*PROVIDED TEXT:*
################

Along the Color Line
November 2001


The Failure of U.S. Foreign Policies

By Manning Marable 
 
    The bombing campaign against the people of Afghanistan
will be described in history as the "U.S.  Against the Third
World." The launching of military strikes against peasants
does nothing to suppress terrorism, and only erodes American
credibility in Muslim nations around the world. The
question, "Why Do They Hate Us?," can only be answered from
the vantagepoint of the Third World's widespread poverty,
hunger and economic exploitation.

    The United States government cannot engage in effective
multilateral actions to suppress terrorism, because its
behavior illustrates its complete contempt for international
cooperation. The United States owed $582 million in back
dues to the United Nations, and it paid up only when the
September 11 attacks jeopardized its national
security. Republican conservatives demand that the United
States should be exempt from the jurisdiction of an
International Criminal Court, a permanent tribunal now being
established at The Hague, Netherlands. For the 2001 World
Conference Against Racism, the U.S. government authorized
the allocation of a paltry $250,000, compared to over $10
million provided to conference organizers by the Ford
Foundation.

    For three decades, the U.S. refused to ratify the 1965
United Nations Convention on the Elimination of Racism.  Is
it any wonder that much of the Third World questions our
motives? The carpet-bombing of the Taliban seems to Third
World observers to have less to do with the suppression of
terrorism, and more with securing future petroleum
production rights in central Asia.

    The U.S. media and opinion makers repeatedly have gone
out of their way to twist facts and to distort the political
realities of the Middle East, by insisting that the Osama
bin Laden group's murderous assaults had nothing to do with
Israel's policies towards the Palestinians.  Nobody else in
the world, with the possible exception of the Israelis,
really believes that. Even Britain, Bush's staunchest ally,
links Israel's intransigence towards negotiations and human
rights violations as having contributed to the environment
for Arab terrorist retaliation.

    In late September, during his visit to Jerusalem,
British Foreign Secretary Jack Straw stated that frustration
over the Israeli-Palestinian conflict might create an excuse
for terrorism. Straw explained: "there is never any excuse
for terrorism. At the same time, there is an obvious need to
understand the environment in which terrorism breeds."

################

*DATASET EXCERPTS:*
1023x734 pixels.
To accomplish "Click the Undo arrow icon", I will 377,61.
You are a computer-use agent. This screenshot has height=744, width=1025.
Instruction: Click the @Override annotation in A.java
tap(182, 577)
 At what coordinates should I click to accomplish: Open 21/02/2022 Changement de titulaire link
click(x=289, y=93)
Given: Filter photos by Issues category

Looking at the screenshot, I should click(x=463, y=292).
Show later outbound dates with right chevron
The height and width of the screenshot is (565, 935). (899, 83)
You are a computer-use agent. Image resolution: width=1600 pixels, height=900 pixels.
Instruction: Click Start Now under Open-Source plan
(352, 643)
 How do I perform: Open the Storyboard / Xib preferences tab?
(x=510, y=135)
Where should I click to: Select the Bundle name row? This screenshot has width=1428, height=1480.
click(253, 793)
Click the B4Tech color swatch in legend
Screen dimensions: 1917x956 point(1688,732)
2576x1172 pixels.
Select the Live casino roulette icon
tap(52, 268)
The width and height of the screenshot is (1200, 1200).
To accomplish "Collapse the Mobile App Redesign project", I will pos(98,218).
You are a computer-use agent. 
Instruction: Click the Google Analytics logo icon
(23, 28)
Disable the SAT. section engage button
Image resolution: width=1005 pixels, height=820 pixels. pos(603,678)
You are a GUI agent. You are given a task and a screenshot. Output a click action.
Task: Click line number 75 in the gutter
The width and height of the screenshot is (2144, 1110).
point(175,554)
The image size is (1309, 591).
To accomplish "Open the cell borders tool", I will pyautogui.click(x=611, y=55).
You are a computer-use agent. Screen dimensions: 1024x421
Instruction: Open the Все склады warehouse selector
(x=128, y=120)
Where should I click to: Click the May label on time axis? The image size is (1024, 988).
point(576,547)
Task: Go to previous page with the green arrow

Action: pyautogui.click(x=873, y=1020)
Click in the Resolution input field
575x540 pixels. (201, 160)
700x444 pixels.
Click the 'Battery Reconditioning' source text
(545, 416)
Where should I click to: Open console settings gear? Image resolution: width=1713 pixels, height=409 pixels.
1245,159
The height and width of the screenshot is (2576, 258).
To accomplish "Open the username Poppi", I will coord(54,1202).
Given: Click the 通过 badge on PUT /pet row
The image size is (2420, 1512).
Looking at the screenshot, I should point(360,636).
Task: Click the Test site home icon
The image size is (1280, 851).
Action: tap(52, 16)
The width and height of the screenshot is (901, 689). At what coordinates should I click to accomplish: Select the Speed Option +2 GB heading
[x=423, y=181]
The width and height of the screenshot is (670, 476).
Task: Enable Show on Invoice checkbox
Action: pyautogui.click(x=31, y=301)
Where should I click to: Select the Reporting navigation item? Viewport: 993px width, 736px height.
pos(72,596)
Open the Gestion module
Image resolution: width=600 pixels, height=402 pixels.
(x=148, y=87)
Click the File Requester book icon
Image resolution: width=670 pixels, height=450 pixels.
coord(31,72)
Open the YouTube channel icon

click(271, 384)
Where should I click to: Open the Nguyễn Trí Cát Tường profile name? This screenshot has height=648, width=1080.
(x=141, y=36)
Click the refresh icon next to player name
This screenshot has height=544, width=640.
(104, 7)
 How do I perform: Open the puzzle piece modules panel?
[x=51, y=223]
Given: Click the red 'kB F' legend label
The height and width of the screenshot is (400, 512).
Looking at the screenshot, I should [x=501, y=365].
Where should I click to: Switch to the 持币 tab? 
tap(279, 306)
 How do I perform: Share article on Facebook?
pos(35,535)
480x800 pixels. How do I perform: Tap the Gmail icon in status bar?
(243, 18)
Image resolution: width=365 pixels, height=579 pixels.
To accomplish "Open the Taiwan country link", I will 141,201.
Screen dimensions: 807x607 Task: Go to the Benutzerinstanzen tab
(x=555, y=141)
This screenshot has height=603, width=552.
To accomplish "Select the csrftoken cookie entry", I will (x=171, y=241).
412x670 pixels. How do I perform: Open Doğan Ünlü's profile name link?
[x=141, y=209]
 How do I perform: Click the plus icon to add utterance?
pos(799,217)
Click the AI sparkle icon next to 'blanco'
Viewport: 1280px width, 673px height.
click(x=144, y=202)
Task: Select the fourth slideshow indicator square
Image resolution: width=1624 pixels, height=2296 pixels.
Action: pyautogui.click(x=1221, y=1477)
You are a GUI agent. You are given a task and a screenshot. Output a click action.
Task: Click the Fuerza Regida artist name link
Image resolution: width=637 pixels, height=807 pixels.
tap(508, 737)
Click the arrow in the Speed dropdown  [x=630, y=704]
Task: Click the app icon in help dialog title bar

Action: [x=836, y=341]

################

*JOB 1:*
According to the essay on U.S. foreign policy, how much did the United States owe the United Nations in back dues?
*JOB 2:*
Continue the essay on U.S. foreign policy, picking up after its final sentence.

*TASK ANSWER 1:*
$582 million.

*TASK ANSWER 2:*
Millions of moderate and progressive Muslims who sincerely
denounce terrorism are nevertheless frustrated by the United
States's extensive clientage relationship with Israel,
financed by more than $3 billion in annual subsidies. They
want to know why the U.S. allowed the Israelis to move over
200,000 Jewish settlers -- one half of them after the
signing of the 1993 peace agreement -- to relocate in
occupied Palestine. It is no exaggeration in saying that for
most of the world's one billion Muslims that Israel is as
anathema to them, as the apartheid regime of South Africa
was for black people.

    How does terrorist Osama bin Laden gain loyal followers
from northern Nigeria to Indonesia? Perhaps it has something
to do with America's massive presence -- in fact, its
military-industrial occupation -- of Saudi Arabia. The
Washington Post recently revealed that in the past two
decades, U.S. construction companies and arms suppliers have
made over $50 billion in Saudi Arabia. Today, over thirty
thousand U.S. citizens are employed by Saudi corporations,
or by joint Saudi-U.S. corporate partnerships. Just months
ago, Exxon Mobil, the world's largest corporation, reached
an agreement with the Saudi government to develop gas
projects worth between $20 to $26 billion. Can Americans who
are not Muslims truly comprehend how morally offensive this
overwhelming U.S. occupying presence in their holy land is
to them? Even before September 11, the U.S. regularly
stationed five to six thousand troops in Saudi Arabia.
Today, that number probably exceeds 15,000 American troops.
How would the U.S. government react if the P.L.O.'s close
ally, Cuba, offered to send 15,000 troops to support the
Palestinian Authority's security force? There is, to repeat,
no justification for terrorism by anyone, anytime. But it is
U.S. policies -- such as the blanket support for Israel, and
the blockade against Iraq that has been responsible for the
needless deaths of thousands of children -- that help to
create the very conditions for extremist violence to
flourish.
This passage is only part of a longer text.